* _Supplied text_
56 What does the research tell us?
Perhaps the first lesson that we can learn, then, from research on consulting pupils is that pupils can generally be relied upon to assert the importance of civilised human relationships in the work of schools. Few teachers would dissent from such values, but they are values that can easily be forgotten when schools feel themselves under constant pressure to do whatever is expedient to improve examination results. It is of some relevance therefore that pupils themselves care about their examination results and more generally about the quality of their learning in schools; and that their views about teacher–pupil relationships are linked to their views about classroom teaching and learning as a whole. It is on pupils’ views about desirable kinds of classroom teaching and learning that we focus in the next chapter.

* _Provided data_
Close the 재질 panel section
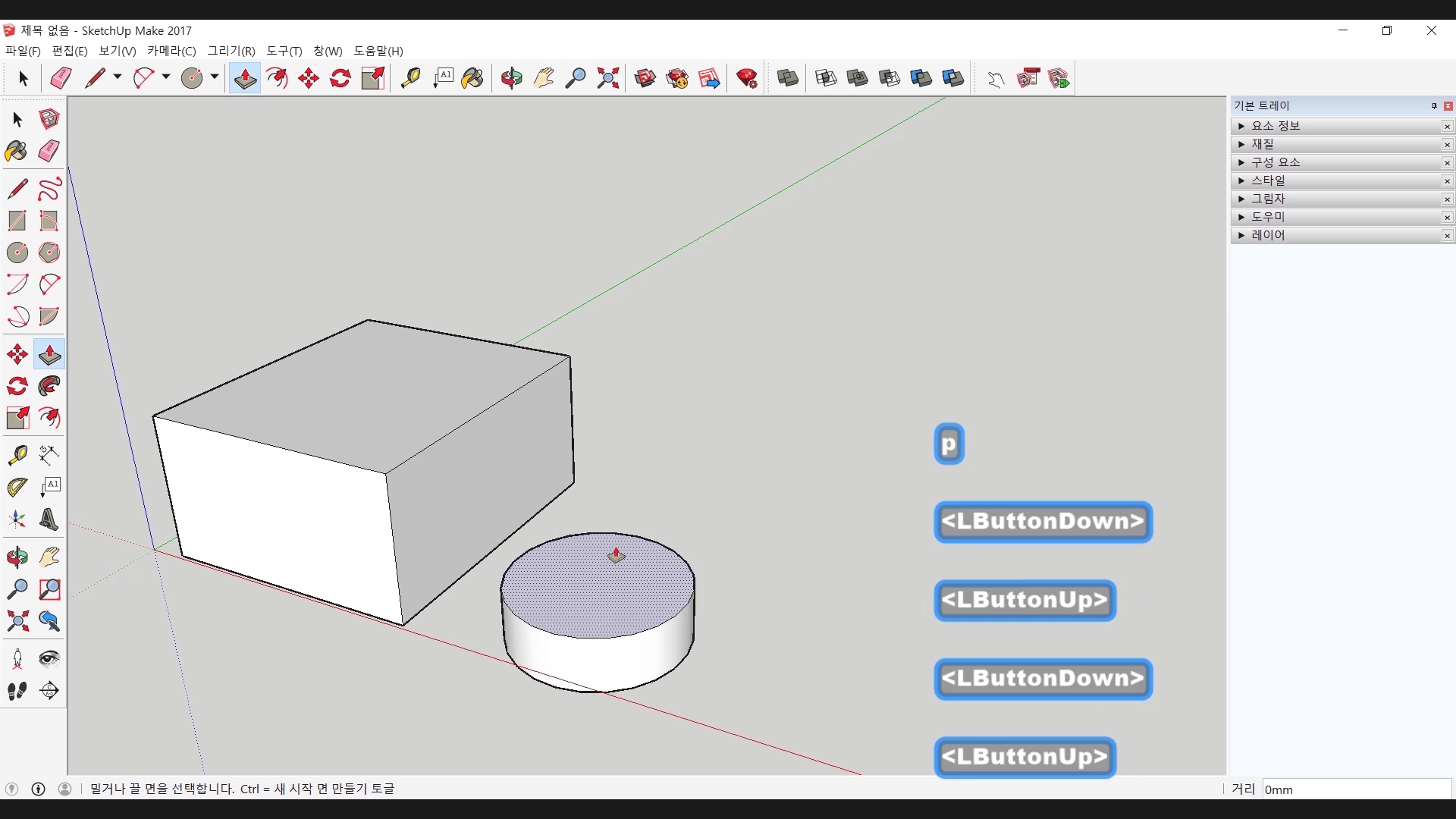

* _Directions for this task_
Continue the passage on consulting pupils about school relationships and learning, starting right after its last sentence.

* _Solved problem_
Summary This chapter reveals the high value placed by pupils on having a ‘good relationship’ with their teachers and the qualities in teachers that help to define such a relationship. Pupils want to feel that they are trusted and respected and this in turn helps them to sustain their respect for and trust in teachers. Other qualities that pupils identify as helping build such a relationship are fairness and consistency. Good teacher–pupil relationships enable the ‘partners’ to be sensitive to each other’s perspectives on a situation and to be willing to look at situations through the eyes of the other. The chapter ends with a note of caution, for although the values that are prized in good teacher–pupil relationships are likely to be widely endorsed by schools and teachers, they can nevertheless be easily overlooked if teachers feel that they are under pressure to do whatever is expedient to improve examination results.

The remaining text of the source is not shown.